Of course in world terms it is a tiny producer, just 0.06% of total world production in 2010, but the average quality does seem very high. Not even the biggest producers in Lebanon count as bulk producers though. So it is a land of boutique winemakers, people who feel driven to make wine, who strive for quality and do not cut corners. This means that most Lebanese wine isn’t cheap – even in Lebanon – but is usually well worth trying.

Map of Lebanon including the wine regions – click for a larger view – non watermarked PDF versions are available by agreement.

Map of Lebanon including the wine regions – click for a larger view – non watermarked PDF versions are available by agreement.

Most Lebanese wines come from the Bekaa Valley, which is a beautiful fertile valley between Mount Lebanon and the Anti-Lebanon mountain ranges, which form the border with Syria. It’s very fertile and every where you look you can see produce being grown – wine of course suits the rockier, less fertile soils.  The region enjoys a Mediterranean climate with cold winters and hot dry summers that can ripen grapes perfectly. The heat is tempered by cool breezes because the valley is at very high altitude, between 900 and 1250 metres above sea level. The big temperature drops between day and night, often around 20 degrees, also helps to retain freshness and elegance in the wines. Some of the newer regions just starting to produce wines, like Jezzine in the south and Batroun in the north, are cooler and look promising for more delicate grape varieties like Rielsing and Sauvignon Blanc.

When I first got back I wrote a little about Lebanon and have since put on a couple of well received Lebanese tastings as well, but I thought it might be useful to go into a little detail about some of the producers whose wines you might be able to buy where you live.

Château Ksara

Château Ksara.

Château Ksara.

Founded in 1857 by Jesuit monks, this is the oldest and biggest winery in the country. It all started when the monks of nearby Tabauk Monastery were left 25 hectares of farming land near Zahle in the Bekaa Valley. It seems that one of their number – Father Kirn – was rather keen on wine and persuaded his colleagues that this place had great potential for growing grapes and making wine. It seems they aimed high right from the start and eventually employed a trained team of viticulturist monks, which seems an odd concept to a modern ear, but remember that the monasteries had been the guardians of winemaking knowledge – and indeed the wine innovators too – for hundreds of years. The secularisation of wine was a long journey that has lasted from the 1500s in Bordeaux onwards and even today monasteries still cultivate grapes and make wine around the world – see my article about Mount Athos.

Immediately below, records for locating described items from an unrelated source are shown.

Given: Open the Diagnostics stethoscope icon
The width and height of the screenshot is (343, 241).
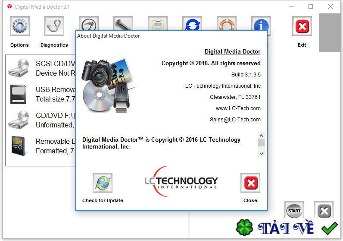Looking at the screenshot, I should [54, 26].
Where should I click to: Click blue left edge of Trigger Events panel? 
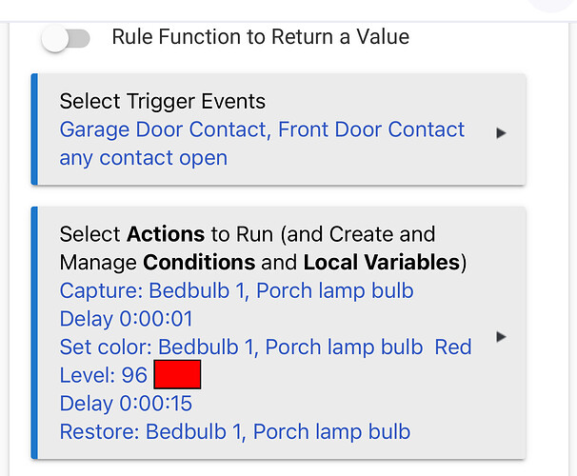point(33,129)
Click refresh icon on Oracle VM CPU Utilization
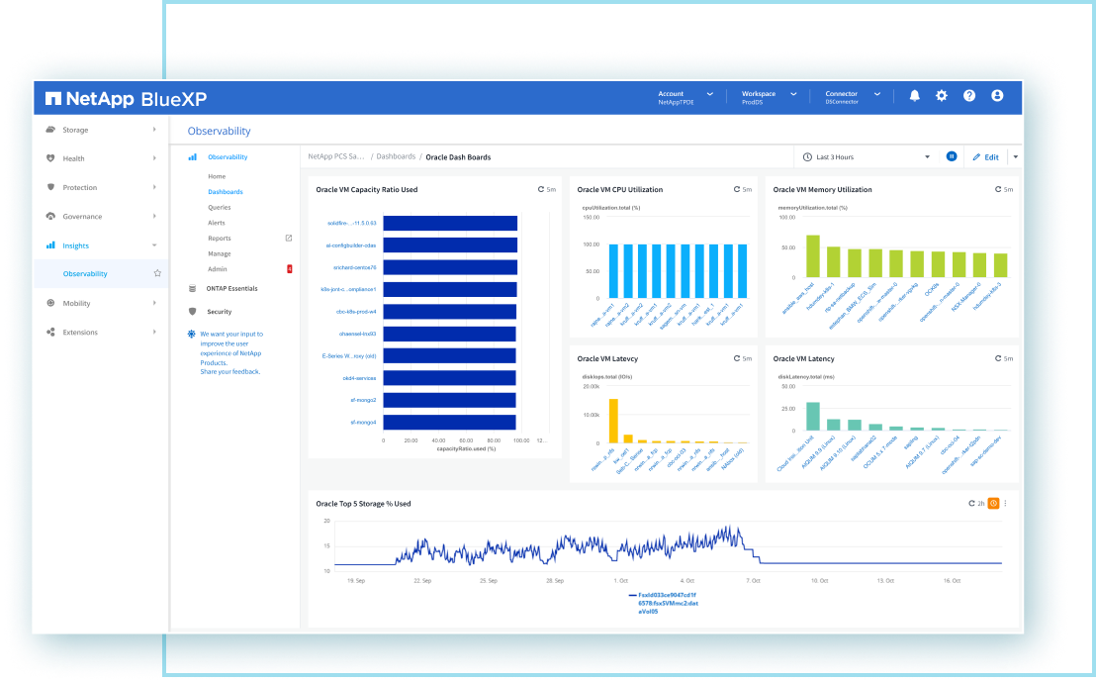The height and width of the screenshot is (682, 1096). click(737, 189)
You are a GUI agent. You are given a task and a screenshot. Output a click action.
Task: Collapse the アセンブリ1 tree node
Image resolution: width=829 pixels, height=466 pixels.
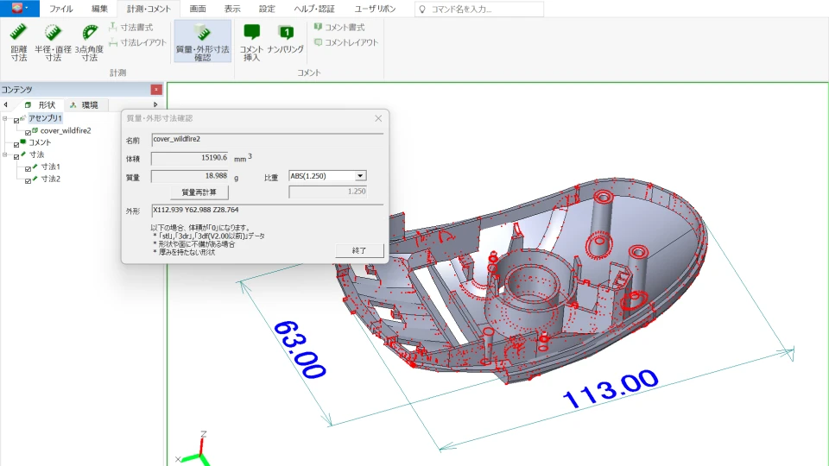pos(5,118)
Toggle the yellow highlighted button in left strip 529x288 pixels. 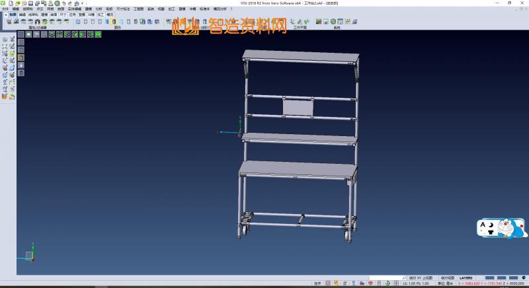pos(20,57)
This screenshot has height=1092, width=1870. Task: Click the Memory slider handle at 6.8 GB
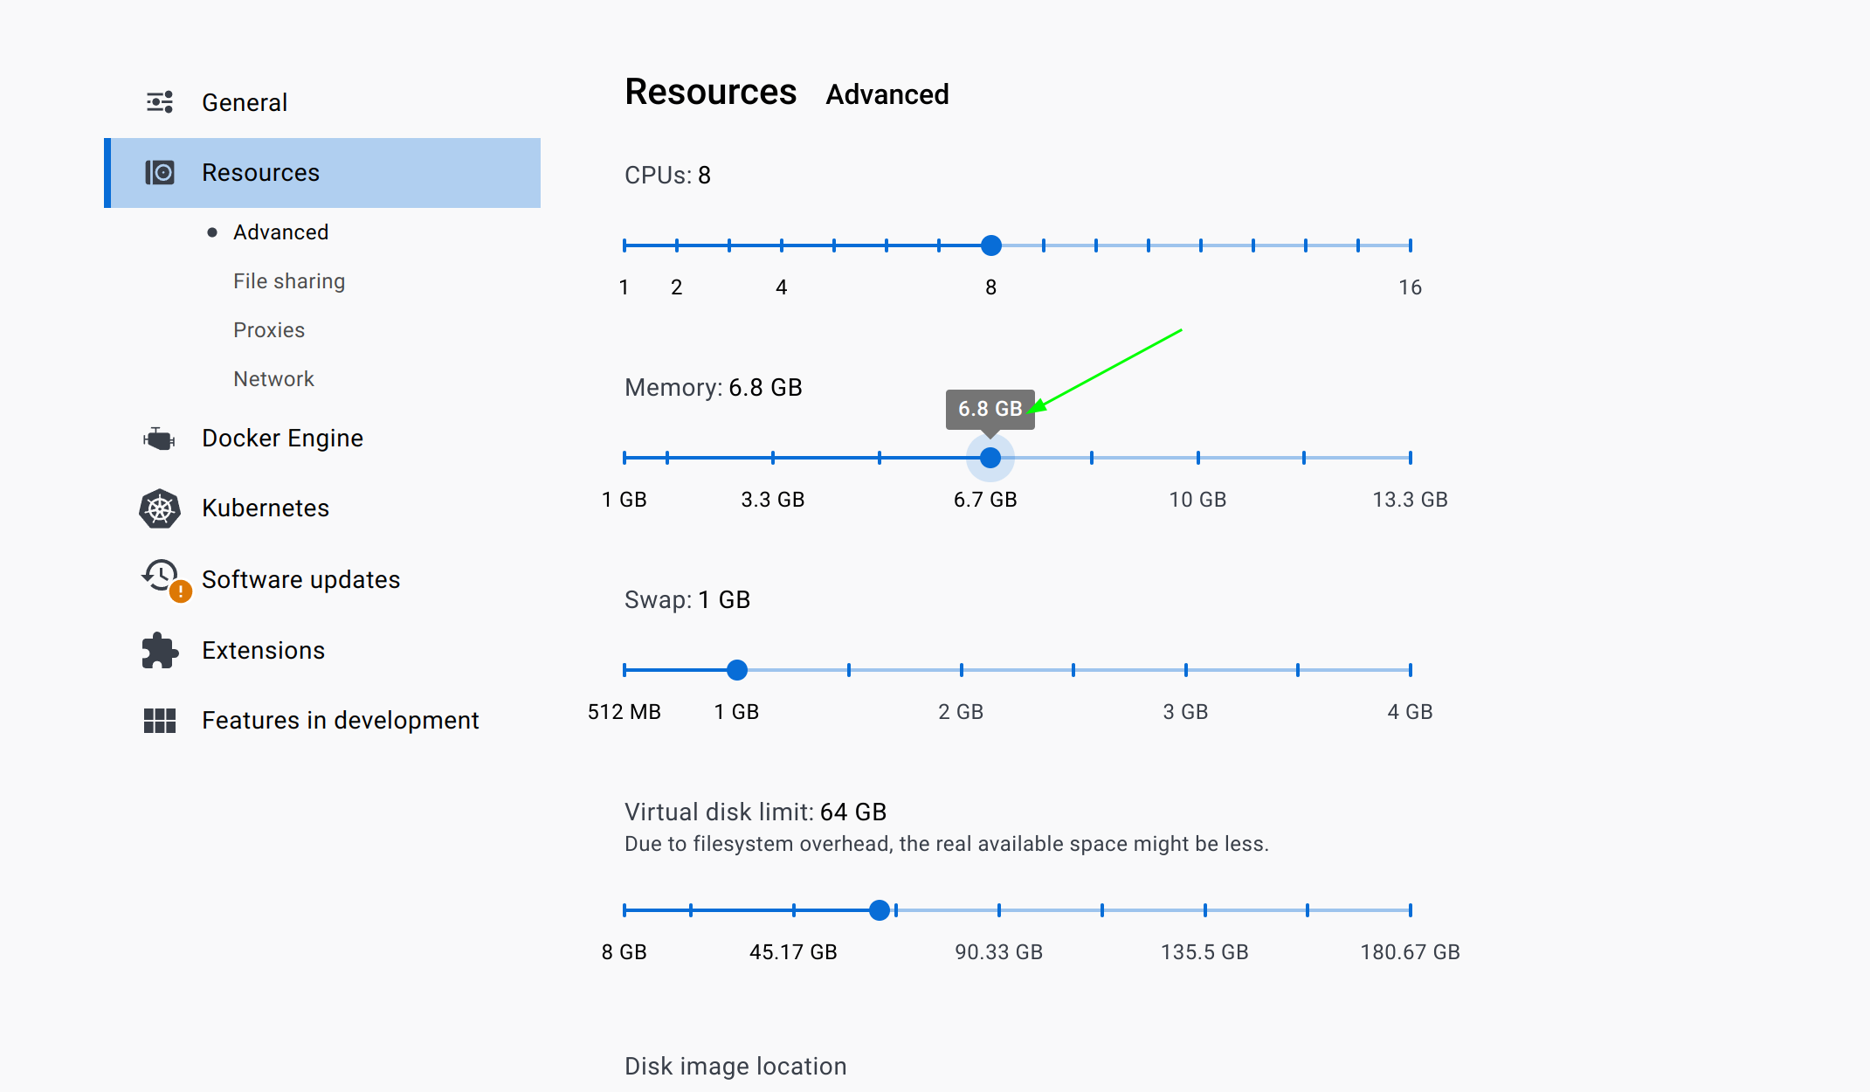tap(990, 458)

Ksara had a an amazing stroke of luck in the final years of the nineteenth century, when some children, who worked on the farm were trying to stop a fox from terrorising the chickens. In the excitement they stumbled on a Roman cave system on the site. The monks instantly realised that these ancient caves were a perfect place to store their wine as the temperature stays constant at 11˚C throughout the year. These cellars are quite amazing to see and have been central to the Ksara story ever since their discovery and help to explain why Ksara is such a popular tourist destination – although numbers of visitors have declined recently with the civil war raging in nearby Syria.

Everything changed in Lebanon after the First World War. The Ottoman Empire was broken up and Lebanon was awarded to the French as a United Nations mandate. French soldiers and administrators came to the country and brought their thirst with them. The country’s two wine producers just weren’t enough to cope with demand and so other wineries – together with breweries and distilleries – were created throughout the 1920s and thirties.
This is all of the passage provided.